My PerestroikaDirector: Robin Hessman

Logline: My Perestroika tells the story of the last generation of Soviet children brought up behind the Iron Curtain. Just coming of age when the USSR collapsed, they witnessed the world of their childhood crumble and change beyond recognition.

Synopsis: Tracking the lives of five childhood classmates, the film explores how Communism’s crossover children are adjusting to their post-Soviet reality in Moscow’s booming metropolis. At first glance, for today’s Russians, their lives are completely different from how they would have lived in the USSR. They are the new and invisible middle class – raising their own children in a world they couldn’t have imagined in their wildest dreams. But have those changes ultimately proved to be only superficial?

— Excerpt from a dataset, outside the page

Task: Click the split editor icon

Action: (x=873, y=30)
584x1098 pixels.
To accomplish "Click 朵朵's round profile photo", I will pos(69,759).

In this film, there are no talking head historians, no expert witnesses, no omniscient narrator telling viewers how to interpret events. Instead, Borya, Lyuba, Andrei, Olga and Ruslan share their personal stories. They take us on a journey through their Soviet childhoods, their youth during the country’s huge changes of Perestroika, and let us into their present-day lives. The film interweaves their contemporary world with rare home movie footage from the 70s and 80s in the USSR, along with official Soviet propaganda films that surrounded them at the time. Their memories and opinions sometimes complement each other, and sometimes contradict each other, but together they paint a complex picture of the challenges, dreams, and disillusionments of this generation in Moscow today.

 

About the Filmmaker

Robin Hessman graduated from Brown University with a dual degree in Russian and Film. She received her graduate degree in film directing from the All-Russian State Institute of Cinematography (VGIK) in Moscow (with a “red diploma” of honors). In 1994, she received an Academy Award (with co-dir James Longley) for the student documentary, Portrait of Boy with Dog. During her 8 years living in Russia, Robin worked for the Children’s Television Workshop (now Sesame Workshop) as the on-site Producer of Ulitsa Sezam, the original Russian language Sesame Street. In the US, Robin co-produced the documentary, Tupperware! which received the Peabody Award in 2005. Robin also co-produced the PBS biography of Julia Child, Julia! America’s Favorite Chef. In 2005 she was granted the position of Filmmaker in Residence at WGBH, Boston to develop Russia’s Pepsi Generation. The project received the Garrett Scott Documentary Development Grant at Full Frame in 2007 for a work-in-progress. In 2008 Robin was a MacDowell Colony Fellow.